Exercise prompt - Each line of the material, from the first through the one containing "[Previous announcement] (15, 18)", is to be written out exactly.

Information shown -
"""

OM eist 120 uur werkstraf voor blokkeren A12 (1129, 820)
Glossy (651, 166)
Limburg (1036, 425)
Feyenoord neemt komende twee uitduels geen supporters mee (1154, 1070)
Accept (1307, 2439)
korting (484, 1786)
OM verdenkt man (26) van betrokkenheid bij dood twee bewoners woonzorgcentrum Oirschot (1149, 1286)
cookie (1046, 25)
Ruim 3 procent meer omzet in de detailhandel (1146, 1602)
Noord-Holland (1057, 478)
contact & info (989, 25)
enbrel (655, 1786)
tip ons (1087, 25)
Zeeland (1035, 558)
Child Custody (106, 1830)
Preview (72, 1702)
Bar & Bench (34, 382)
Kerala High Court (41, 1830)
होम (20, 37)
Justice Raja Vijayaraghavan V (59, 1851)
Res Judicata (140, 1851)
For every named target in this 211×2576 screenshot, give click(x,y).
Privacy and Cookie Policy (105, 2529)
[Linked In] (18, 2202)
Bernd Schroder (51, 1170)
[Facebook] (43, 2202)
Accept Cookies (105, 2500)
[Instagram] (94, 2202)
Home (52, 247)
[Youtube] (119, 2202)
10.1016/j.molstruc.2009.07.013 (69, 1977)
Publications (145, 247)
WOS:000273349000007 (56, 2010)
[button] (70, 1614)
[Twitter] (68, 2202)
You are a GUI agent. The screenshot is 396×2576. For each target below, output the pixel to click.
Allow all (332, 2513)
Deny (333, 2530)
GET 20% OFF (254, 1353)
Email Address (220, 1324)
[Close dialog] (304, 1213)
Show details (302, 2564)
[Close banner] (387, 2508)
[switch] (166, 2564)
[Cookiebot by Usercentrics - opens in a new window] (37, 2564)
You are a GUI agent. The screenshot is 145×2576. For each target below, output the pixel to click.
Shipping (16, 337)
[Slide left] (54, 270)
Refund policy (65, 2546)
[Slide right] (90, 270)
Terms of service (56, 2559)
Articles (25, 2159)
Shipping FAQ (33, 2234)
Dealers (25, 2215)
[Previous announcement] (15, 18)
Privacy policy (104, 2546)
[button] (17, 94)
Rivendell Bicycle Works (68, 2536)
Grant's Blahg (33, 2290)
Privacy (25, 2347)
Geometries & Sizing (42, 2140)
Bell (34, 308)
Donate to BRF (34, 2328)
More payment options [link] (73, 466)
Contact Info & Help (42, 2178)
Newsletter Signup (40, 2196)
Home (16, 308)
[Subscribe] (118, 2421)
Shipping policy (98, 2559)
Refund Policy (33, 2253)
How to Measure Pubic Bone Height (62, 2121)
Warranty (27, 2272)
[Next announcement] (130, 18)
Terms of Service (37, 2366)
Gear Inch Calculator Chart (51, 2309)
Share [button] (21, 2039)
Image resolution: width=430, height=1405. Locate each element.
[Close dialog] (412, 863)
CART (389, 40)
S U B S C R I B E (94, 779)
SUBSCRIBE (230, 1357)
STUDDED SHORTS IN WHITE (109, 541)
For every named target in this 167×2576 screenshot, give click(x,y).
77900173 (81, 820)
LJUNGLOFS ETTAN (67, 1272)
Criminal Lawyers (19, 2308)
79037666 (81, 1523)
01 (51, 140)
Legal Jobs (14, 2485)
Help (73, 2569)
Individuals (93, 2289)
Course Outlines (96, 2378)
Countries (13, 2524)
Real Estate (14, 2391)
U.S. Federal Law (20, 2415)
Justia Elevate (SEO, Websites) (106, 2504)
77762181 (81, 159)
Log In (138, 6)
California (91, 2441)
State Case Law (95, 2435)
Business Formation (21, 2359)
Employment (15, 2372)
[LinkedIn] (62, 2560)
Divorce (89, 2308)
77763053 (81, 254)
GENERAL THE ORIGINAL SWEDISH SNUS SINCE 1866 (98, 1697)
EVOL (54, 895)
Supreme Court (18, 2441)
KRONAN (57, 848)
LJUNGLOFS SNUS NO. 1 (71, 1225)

"""

Solution for this problem -
OM eist 120 uur werkstraf voor blokkeren A12 (1129, 820)
Glossy (651, 166)
Limburg (1036, 425)
Feyenoord neemt komende twee uitduels geen supporters mee (1154, 1070)
Accept (1307, 2439)
korting (484, 1786)
OM verdenkt man (26) van betrokkenheid bij dood twee bewoners woonzorgcentrum Oirschot (1149, 1286)
cookie (1046, 25)
Ruim 3 procent meer omzet in de detailhandel (1146, 1602)
Noord-Holland (1057, 478)
contact & info (989, 25)
enbrel (655, 1786)
tip ons (1087, 25)
Zeeland (1035, 558)
Child Custody (106, 1830)
Preview (72, 1702)
Bar & Bench (34, 382)
Kerala High Court (41, 1830)
होम (20, 37)
Justice Raja Vijayaraghavan V (59, 1851)
Res Judicata (140, 1851)
For every named target in this 211×2576 screenshot, give click(x,y).
Privacy and Cookie Policy (105, 2529)
[Linked In] (18, 2202)
Bernd Schroder (51, 1170)
[Facebook] (43, 2202)
Accept Cookies (105, 2500)
[Instagram] (94, 2202)
Home (52, 247)
[Youtube] (119, 2202)
10.1016/j.molstruc.2009.07.013 (69, 1977)
Publications (145, 247)
WOS:000273349000007 (56, 2010)
[button] (70, 1614)
[Twitter] (68, 2202)
You are a GUI agent. The screenshot is 396×2576. For each target below, output the pixel to click.
Allow all (332, 2513)
Deny (333, 2530)
GET 20% OFF (254, 1353)
Email Address (220, 1324)
[Close dialog] (304, 1213)
Show details (302, 2564)
[Close banner] (387, 2508)
[switch] (166, 2564)
[Cookiebot by Usercentrics - opens in a new window] (37, 2564)
You are a GUI agent. The screenshot is 145×2576. For each target below, output the pixel to click.
Shipping (16, 337)
[Slide left] (54, 270)
Refund policy (65, 2546)
[Slide right] (90, 270)
Terms of service (56, 2559)
Articles (25, 2159)
Shipping FAQ (33, 2234)
Dealers (25, 2215)
[Previous announcement] (15, 18)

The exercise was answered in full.